Problem details:
Your result should be every line of the records below that contains the word "Task".

Data extracts:
◆ ◆ ◆ ◆ ◆ ◆ ◆

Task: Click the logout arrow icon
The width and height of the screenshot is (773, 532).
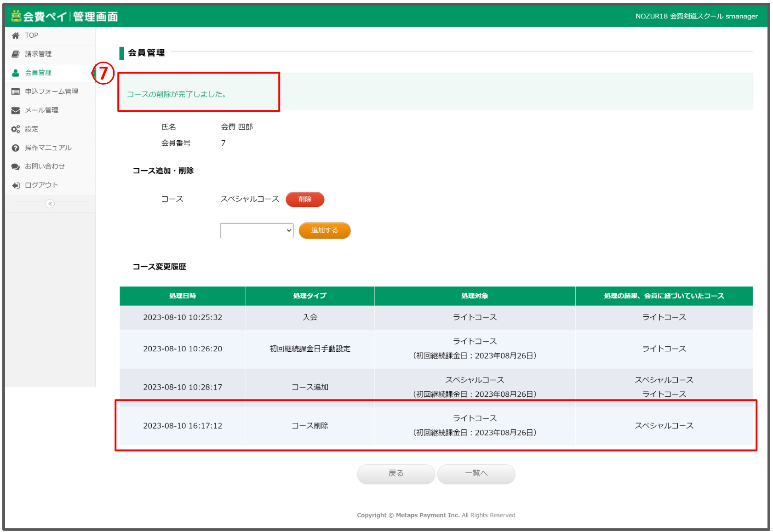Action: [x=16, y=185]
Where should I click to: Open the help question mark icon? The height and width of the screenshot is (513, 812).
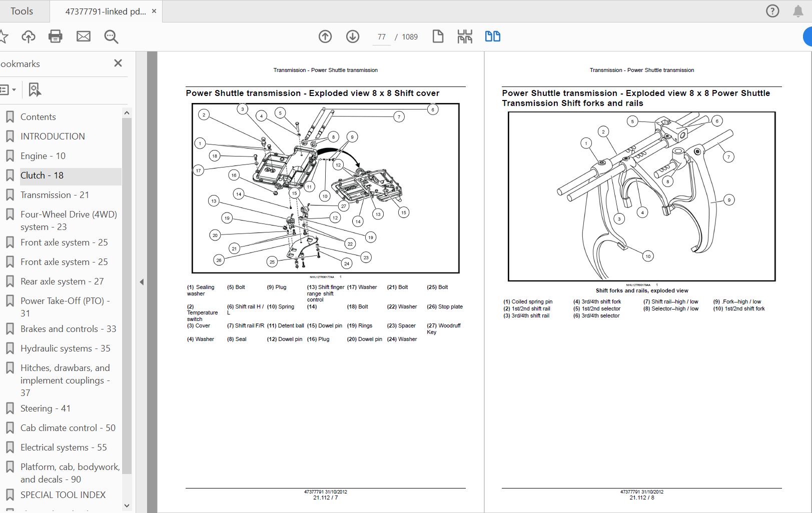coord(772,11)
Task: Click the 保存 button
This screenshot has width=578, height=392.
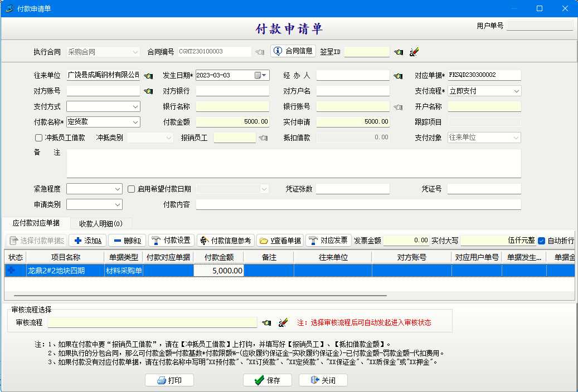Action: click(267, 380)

◆ ◆ ◆ ◆ ◆ ◆ ◆

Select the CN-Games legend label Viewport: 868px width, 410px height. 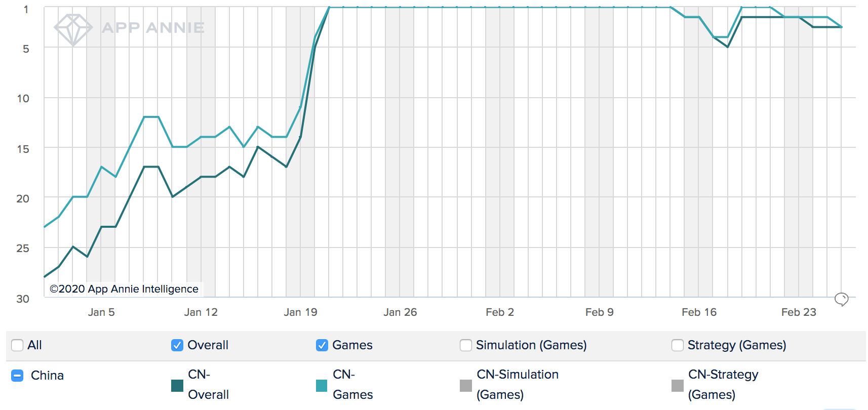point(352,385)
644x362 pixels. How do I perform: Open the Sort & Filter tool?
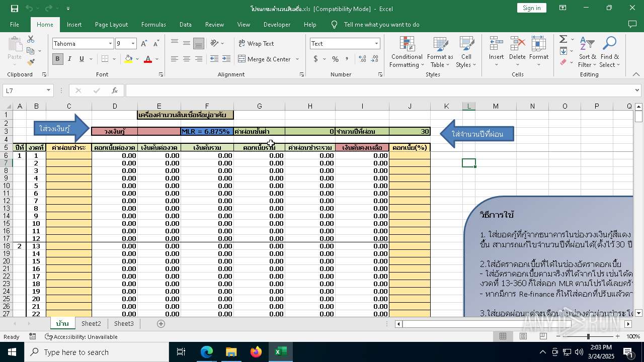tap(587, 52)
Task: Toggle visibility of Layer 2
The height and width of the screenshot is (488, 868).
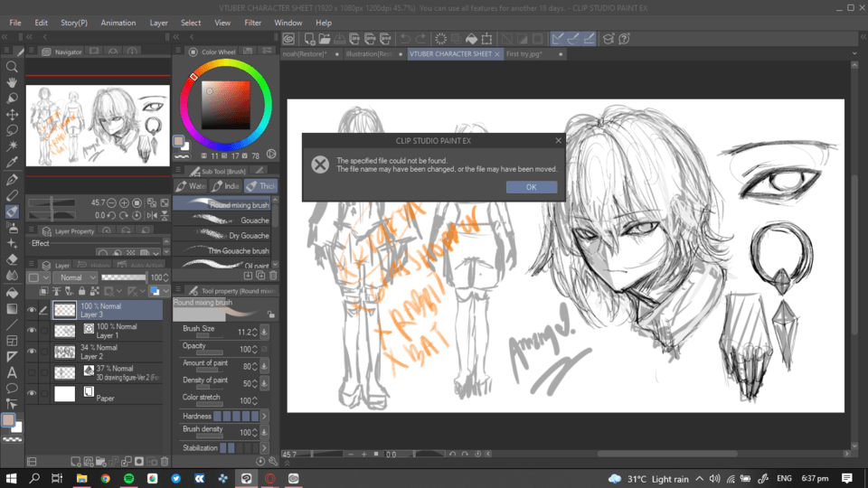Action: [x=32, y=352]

◆ ◆ ◆ ◆ ◆ ◆ ◆

Solution to this problem:
Task: Click the logout arrow icon
Task: Click the 保存 button
Task: Toggle visibility of Layer 2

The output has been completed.